Nemanja Popović

No. 7 – Wilki Morskie Szczecin
- Position: Power forward
- League: PLK

Personal information
- Born: December 29, 2001 (age 24) Topola, Serbia, FR Yugoslavia
- Nationality: Serbian
- Listed height: 2.05 m (6 ft 9 in)
- Listed weight: 97 kg (214 lb)

Career information
- Playing career: 2018–present

Career history
- 2018–2019: Crvena zvezda
- 2018–2019: → Žarkovo
- 2019–2021: FMP
- 2019–2020: → OKK Beograd
- 2021–2024: Crvena zvezda
- 2022: → Vojvodina
- 2023–2024: → Mega Basket
- 2024–2025: Vršac
- 2025–present: Wilki Morskie Szczecin

Career highlights
- All-PLK Team (2026);

= Nemanja Popović =

Serbian basketball player (born 2001)

Nemanja Popović (Немања Поповић, born December 29, 2001) is a Serbian professional basketball player for Wilki Morskie Szczecin of the Polish Basketball League (PLK). Standing at and weighing 214 lbs, he plays power forward position.

== Early career ==
Popović started to play basketball for KK BB Basket in Mladenovac. In 2015, he joined Vizura in Belgrade. In summer 2017, Popović was added to the Crvena zvezda youth team. Popović won the second place at the 2017–18 Junior ABA League season with the Zvezda. Over six tournament games, he averaged 9.8 points, 6.1 rebounds and 0.5 assists per game. In August 2018, he participated at the Basketball Without Borders Europe camp in Belgrade, Serbia. In February 2019, Popović participated at the NBA All-Star Basketball Without Borders Global Camp in Charlotte, North Carolina. Popović won the second place at the 2018–19 Junior ABA League season with the Zvezda. Over seven season games, he averaged 14.0 points, 4.7 rebounds and 3.1 assists per game.

== Professional career ==
In January 2018, Popović was added to the Crvena zvezda ABA League roster for the rest of the 2017–18 season. He missed to play a single game during that season. In August 2018, he was loaned out to Žarkovo of the Second League of Serbia. In April 2019, he was added to FMP of the Basketball League of Serbia. On April 27, he made his Serbian League debut against Zlatibor, making 2 points and 3 rebounds in under 14 minutes of playing time. In January 2020, Popović signed a four-year contract with FMP. Following the 2020–21 season Popović declared for the 2021 NBA draft. On July 19, 2021, he withdrawn his name from consideration for the 2021 NBA draft. On 23 September 2021, Popović signed a three-year contract with Crvena zvezda. On the next day, he made his debut for Crvena zvezda in their season opening 97–61 win over Split, making 3 points, a rebound, and an assist in under 11 minutes of playing time. On 5 January 2022, Popović was loaned out to Vojvodina for the rest of the 2021–22 season. He returned to the Zvezda for the 2022 pre-season training camp.
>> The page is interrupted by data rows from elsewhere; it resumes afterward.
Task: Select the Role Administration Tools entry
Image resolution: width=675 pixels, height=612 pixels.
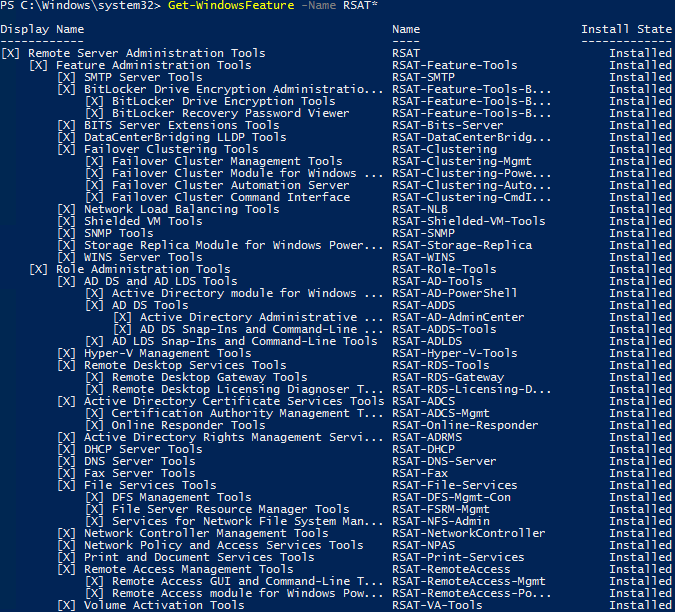Action: click(143, 269)
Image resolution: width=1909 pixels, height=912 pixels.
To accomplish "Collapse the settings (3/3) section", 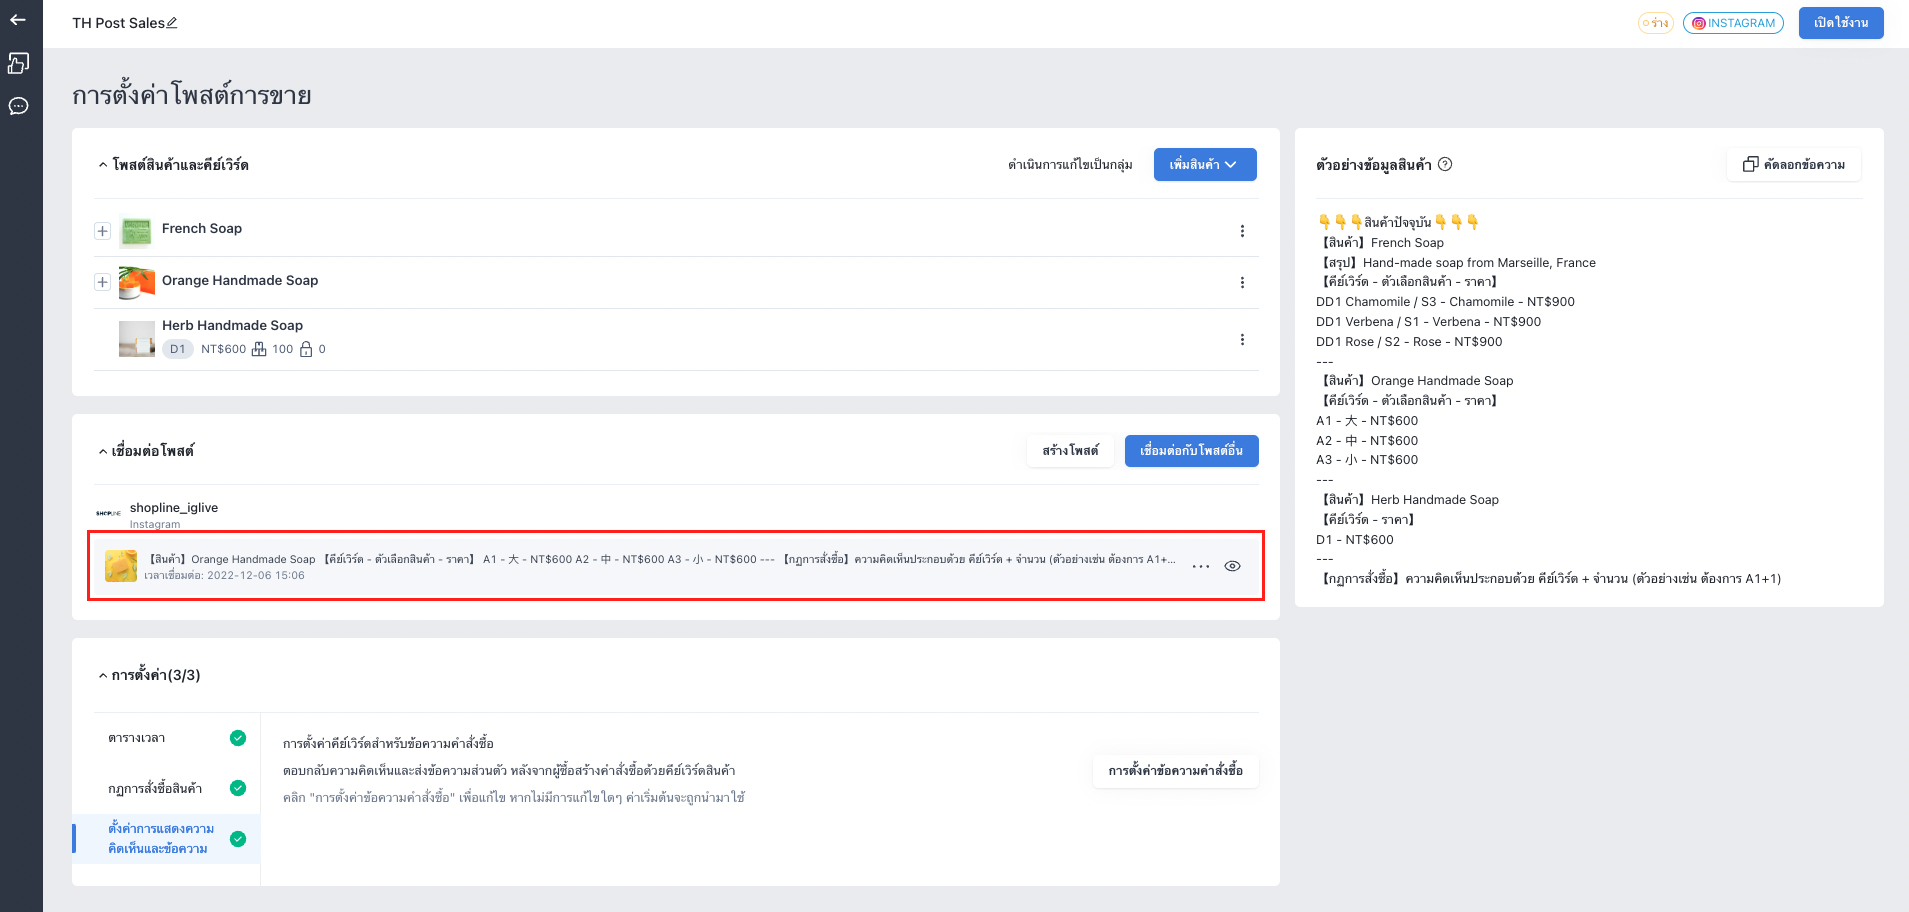I will (x=102, y=676).
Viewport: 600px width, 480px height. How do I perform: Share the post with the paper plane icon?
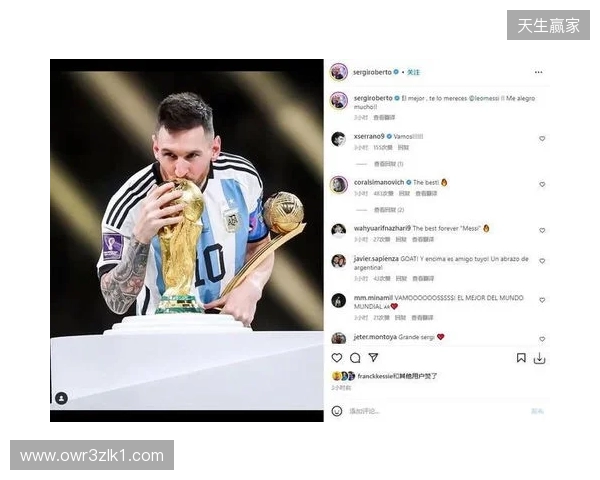coord(373,357)
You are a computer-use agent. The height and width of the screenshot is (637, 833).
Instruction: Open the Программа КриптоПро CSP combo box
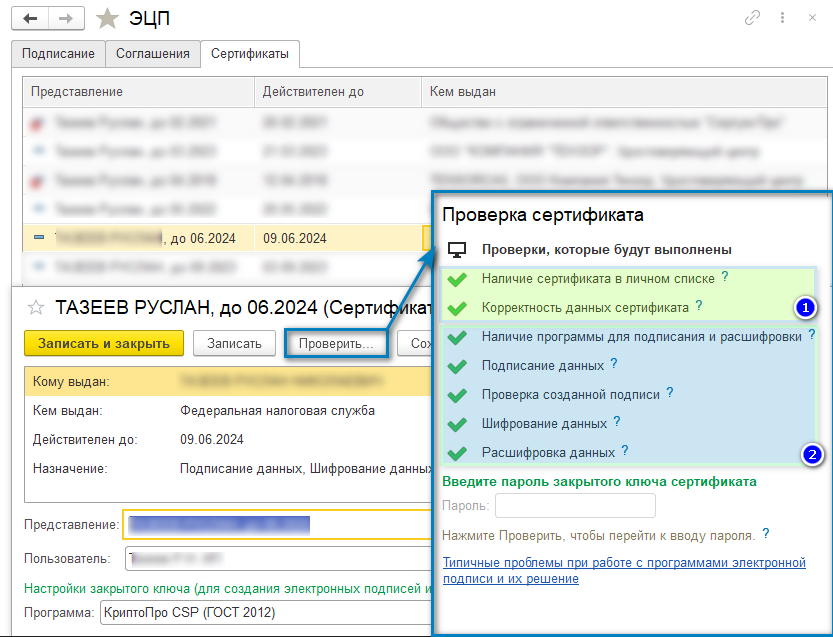click(x=264, y=612)
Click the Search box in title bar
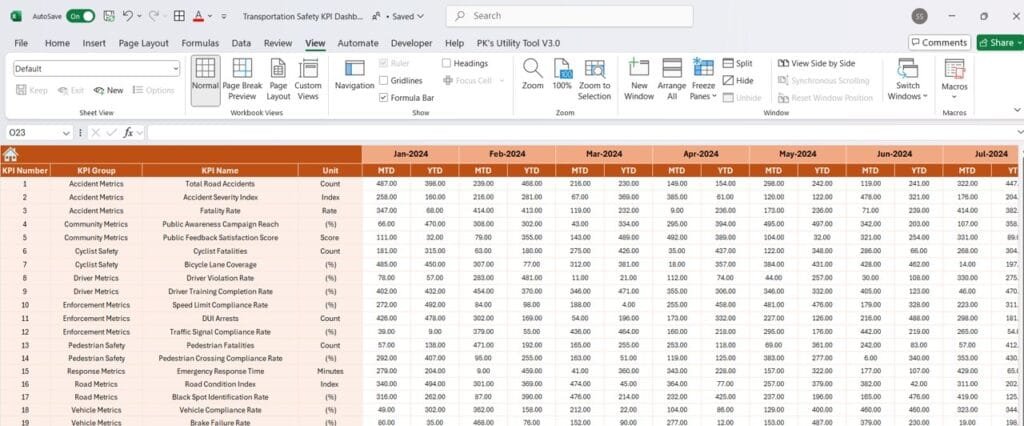The height and width of the screenshot is (426, 1024). click(x=570, y=16)
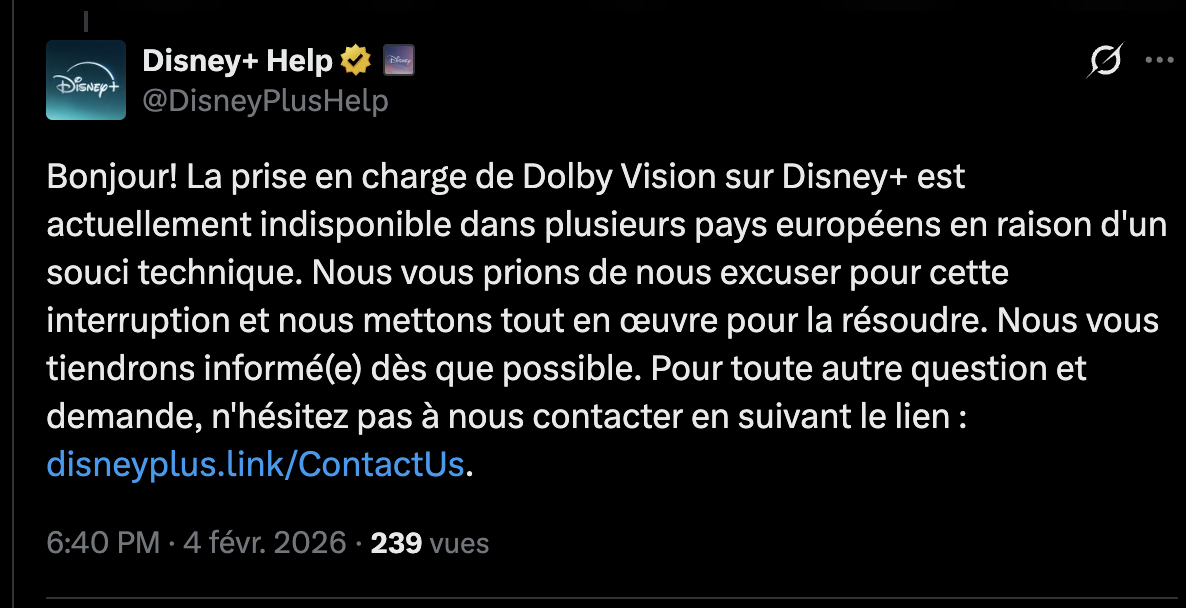Click the 239 view count number
The image size is (1186, 608).
click(396, 543)
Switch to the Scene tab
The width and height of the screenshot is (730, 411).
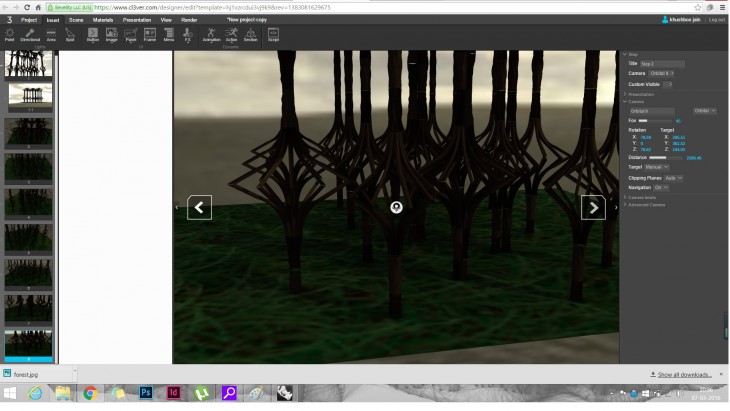[x=76, y=19]
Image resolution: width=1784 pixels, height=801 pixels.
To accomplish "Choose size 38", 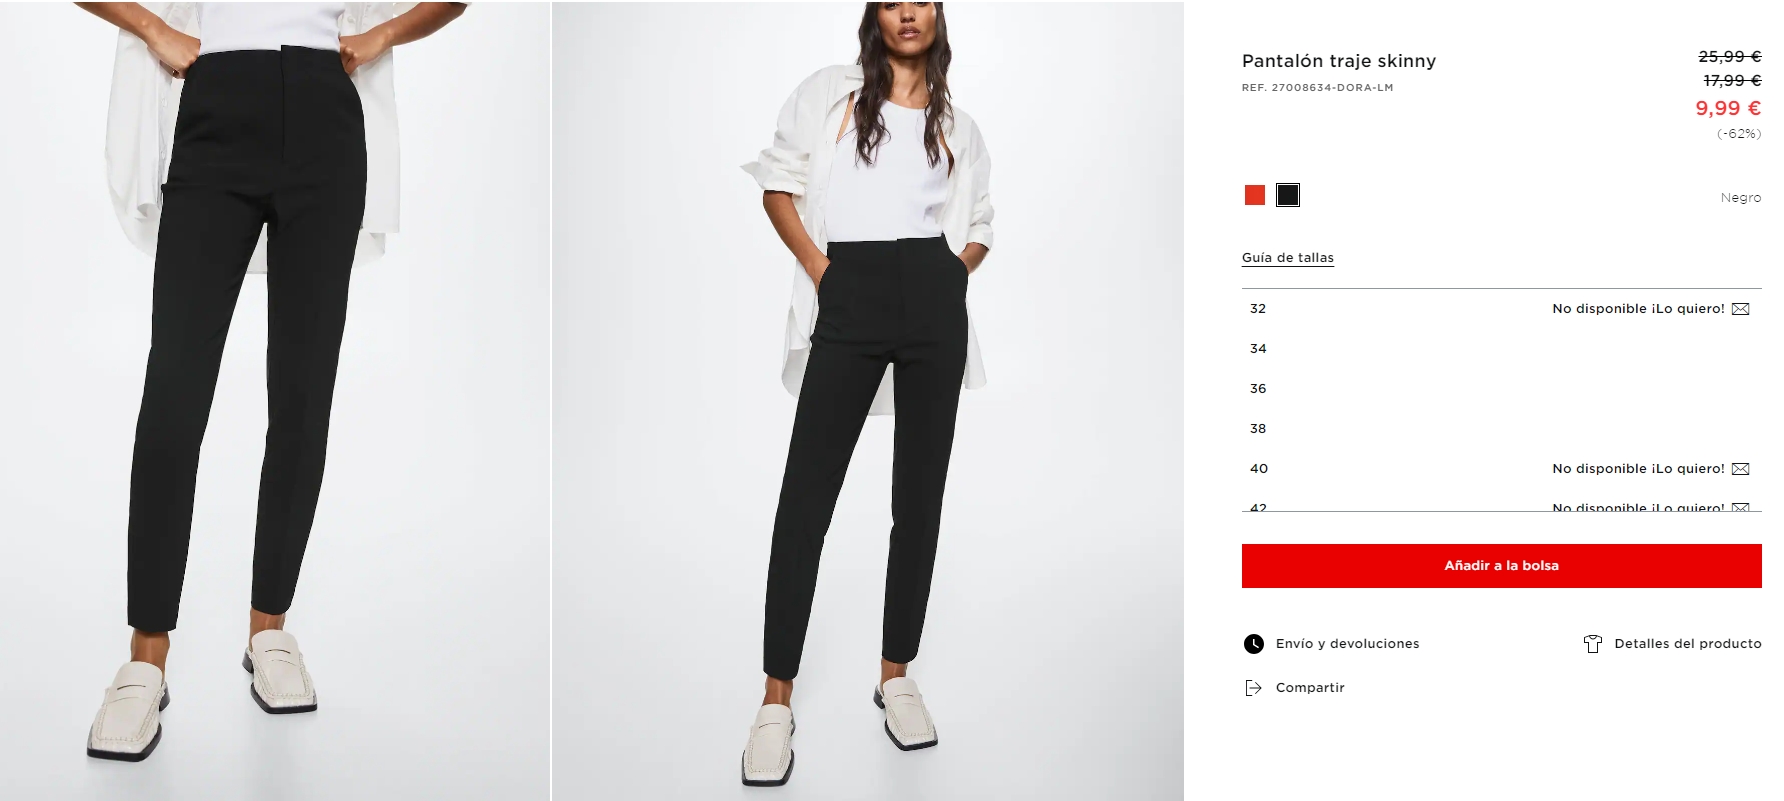I will coord(1501,429).
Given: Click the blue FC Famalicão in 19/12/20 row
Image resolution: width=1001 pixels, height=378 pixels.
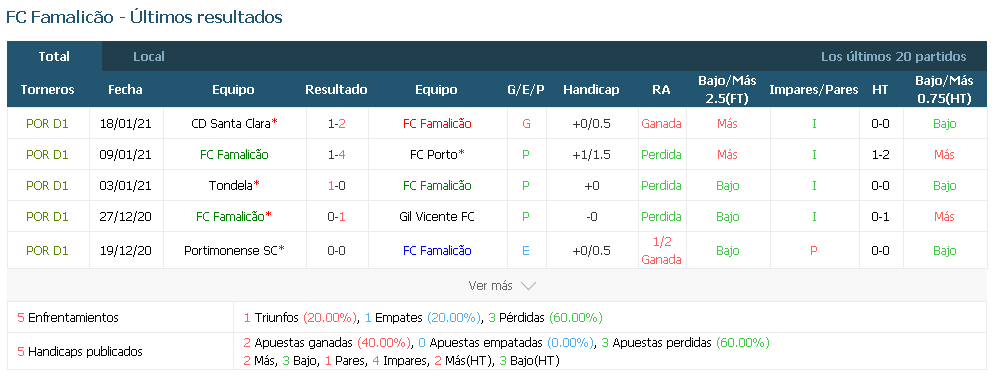Looking at the screenshot, I should pyautogui.click(x=437, y=250).
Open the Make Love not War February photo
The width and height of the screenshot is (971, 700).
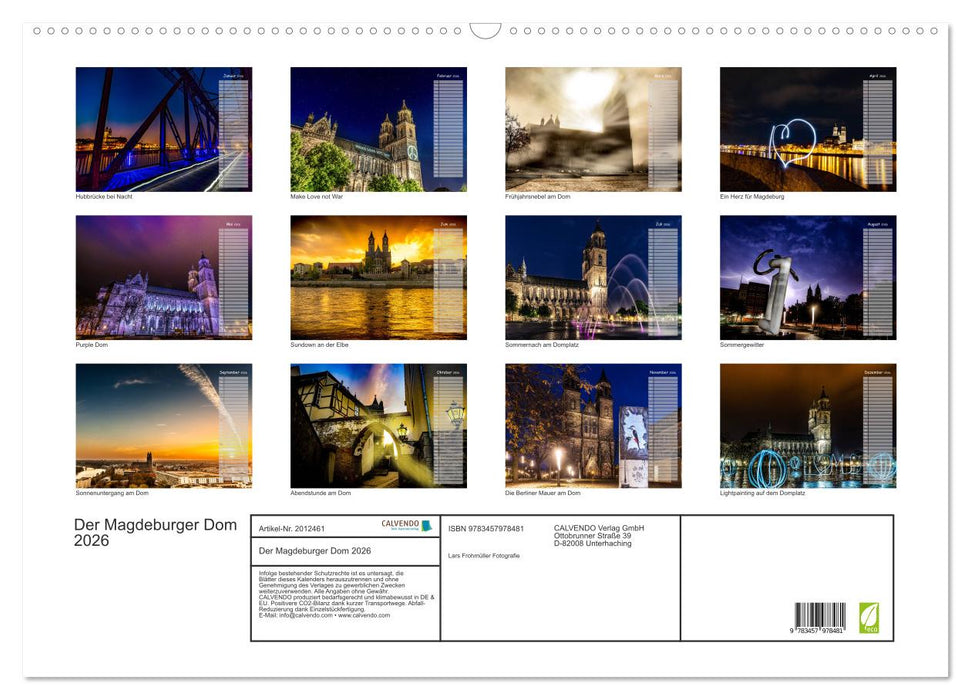pyautogui.click(x=378, y=128)
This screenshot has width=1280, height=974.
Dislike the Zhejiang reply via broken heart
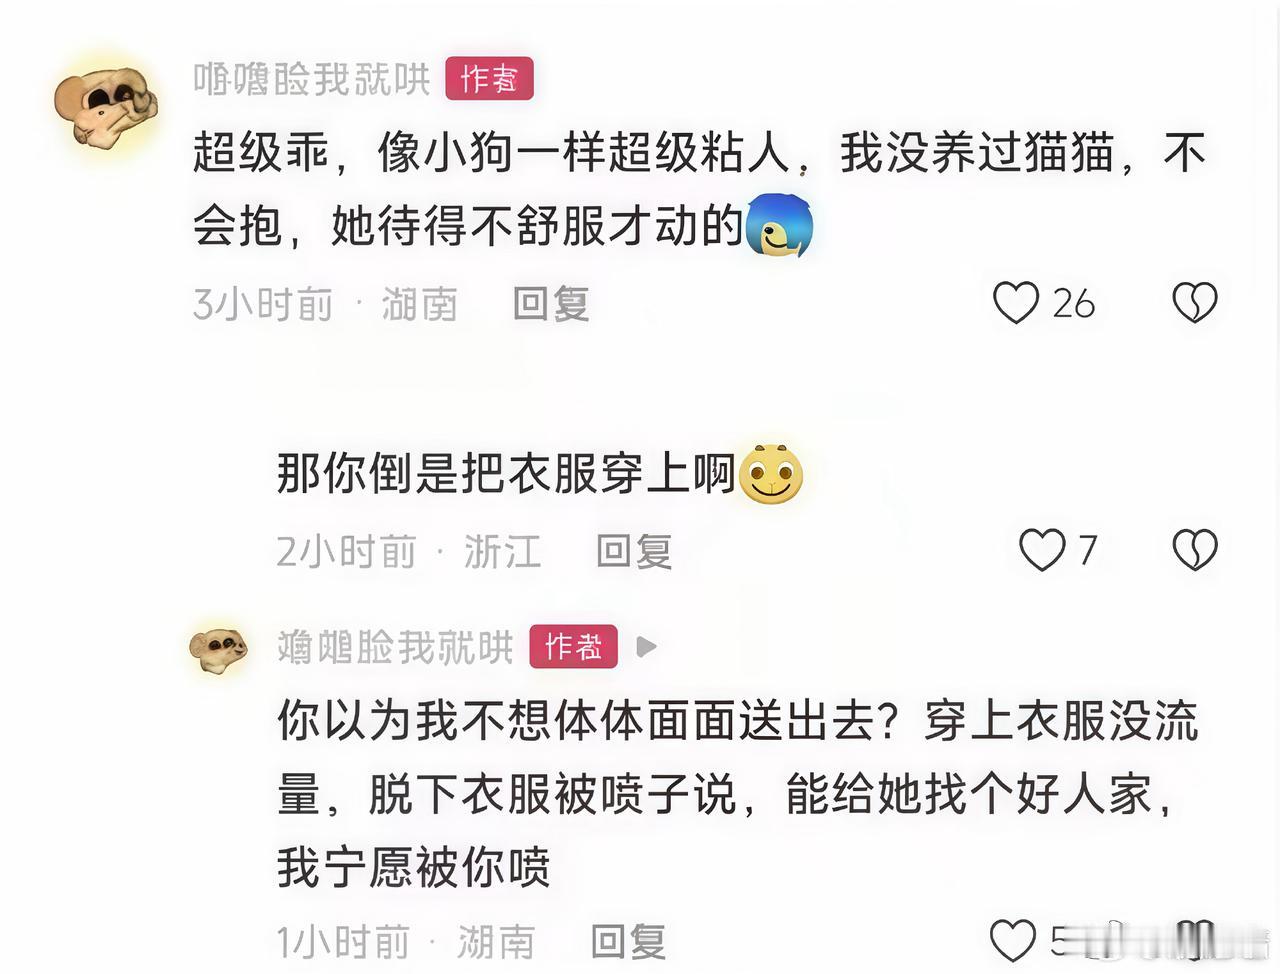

On June 27, 2025, he signed with Wilki Morskie Szczecin of the Polish Basketball League (PLK).

== National team career==
Popović was a member of the Serbian under-16 national team that won the bronze medal at the 2017 FIBA Europe Under-16 Championship in Montenegro. Over seven tournament games, he averaged 5.9 points, 4.1 rebounds and 2.4 assists per game. Popović was a member of the Serbian under-17 team that participated at the 2018 FIBA Under-17 Basketball World Cup in Argentina. Over seven tournament games, he averaged 5.0 points, 3.3 rebounds and 2.0 assists per game.